SOL issued a bullish earnings report last month, including increasing guidance for Q3 revenue to $300-320M vs. $273M consensus. The company also slightly boosted full-year revenue guidance to $1.00-1.05B vs. $991M consensus. The stock remains relatively cheap at a forward P/E of 6.7, price-to-book (P/B) of 1.7, and price-to-sales (P/S) of 1.0. However, debt versus cash is a bit higher than I would like, $577M vs. $171M respectively.

Until this trend breaks and/or SOL reports poor earnings, the stock is a buy on the dips.

SOL on an amazing run in 2010

SOL on an amazing run in 2010

Solarfun Power Holdings Co Ltd (SOLF)
I have never taken SOLF seriously. Yet, here it is up 53% for the year and re-challenging its 52-week and two-year highs. Trading has been extremely choppy, but good earnings news has prevailed for SOLF. SOLF is even cheaper than SOL with only a 2x debt-to-cash ratio. Despite this, I still cannot get over my bias that SOLF is only for pure speculation.
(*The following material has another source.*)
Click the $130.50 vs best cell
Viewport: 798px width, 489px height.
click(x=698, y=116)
SOLF has survived steep sell-offs before setting 52-week highs

SOLF has survived steep sell-offs before setting 52-week highs


LDK Solar Co Ltd (NYSE:LDK)
I essentially wrote off LDK last year after revelations in financial disclosures that the company was struggling to remain a going concern. Nine months later and LDK is still humming along. The stock is up 9% for the year, but it has also been down as much as 29% – not a good risk/reward balance. The stock has a low valuation (of course), but the company sits on a massive $2.1B debt load. LDK holds $441K in cash. During August earnings, LDK issued revenue guidance that blew away analysts: Q3 revenue $570-600M vs. $422M consensus; FY10 revenue $1.95-2.00B vs. $1.59B consensus. A week after earnings, LDK announced it will heavily invest in a new solar cell and module facility. If LDK is doomed, the company is going down swinging.
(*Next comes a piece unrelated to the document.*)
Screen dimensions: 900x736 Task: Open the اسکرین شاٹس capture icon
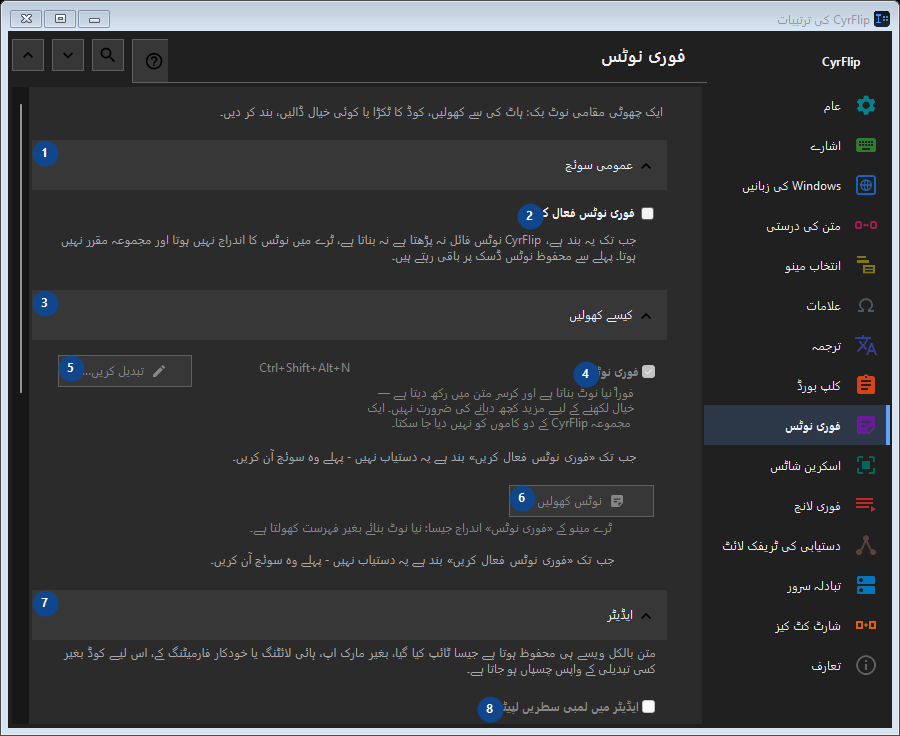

Weekly chart of LDK is a reminder that the stock has a lot of work to do

Weekly chart of LDK is a reminder that the stock has a lot of work to do


Trina Solar Ltd (TSL)

Trina Solar was the darling of the solar industry last year and was its best performer with an amazing 482% gain. TSL did so well that the company could even boast about challenging First Solar. As is so often the case, and as expected, performance championships last no longer than a year, and in 2010, TSL is fortunate to eke out a 3.4% year-to-date gain (this is much better than the -57% performance of last year’s other darling, Canadian Solar, CSIQ!). TSL was down as much as 38% at the nadir in May.

TSL has sprinted 25% since reporting earnings in August when it reported strong year-over-year gains. For example, revenues rose 147% year-over-year to $371M on a 249% increase in shipments to 225MW. Gross margin of 32.1% far exceeded company projections for the high 20s. TSL boosted full year guidance on PV module shipments to 900 – 930 MW, far exceeding earlier guidance of 750 – 800 MW. Naturally, TSL is extremely bullish on its prospects; the company is aggressively expanding capacity and expects to continue driving the costs of its modules downward.
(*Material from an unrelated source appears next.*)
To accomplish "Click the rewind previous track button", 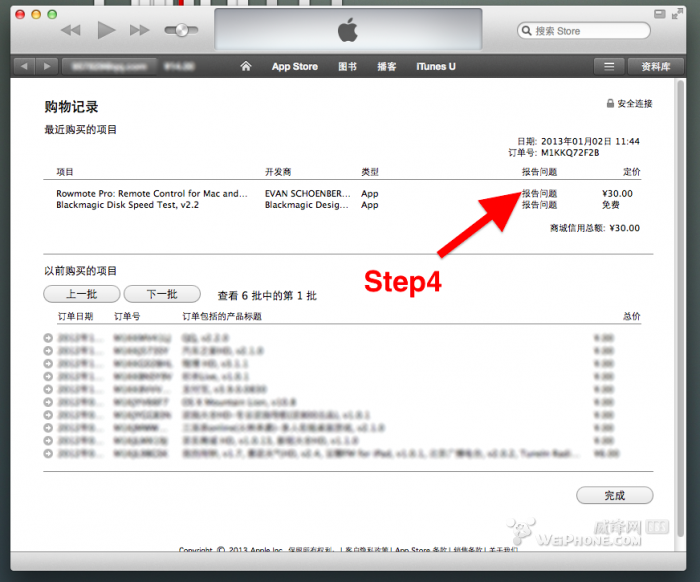I will tap(70, 30).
TSL remains relatively inexpensive: 9.8 forward P/E, 1.5 P/S, 2.1 P/B, $640M in cash, and just $627M in debt. The stock’s recent moves put it over its April highs and on a trajectory to regain the momentum it left behind in 2009.


TSL reaches for 2009

TSL reaches for 2009's momentum


First Solar (FSLR)

I have actively followed FSLR throughout the year. I last claimed the stock would stay stuck in limbo without any positive catalysts on the near-term horizon. This limbo lasted for a month. On Friday, FSLR pushed to break the deadlock with a small break-out that finally closed the gap down from July’s earnings. The move also flattened FSLR’s performance for the year, barely qualifying it as a “winner” for this list. FSLR has been down as much as 24% this year as it has tested its $100 support line twice.

FSLR is now right back to its downtrend line, and at the same time the stock is getting overbought, making it ripe for a pullback. I chose to fade the move as part of a hedge on other (non-solar) positions ahead of Friday’s job’s report and the expected return of trading volume after Labor Day. A continuation of the buying pressure from here will be very bullish for the stock.

FSLR remains as “expensive” as ever: 16.6 forward P/E, 3.8 P/B, 5.1 P/S. The cash hoard remains impressive at 796M with a paltry $141M in debt.


FSLR tries to break out

FSLR tries to break out


As we go through the final trading months of the year, I will be watching these and other solar stocks more closely. With long-time survivor Evergreen Solar (ESLR) on the ropes, the industry could finally be heading for a year in which the winners put a permanent distance between themselves and the losers (amongst the publicly-traded companies anyway).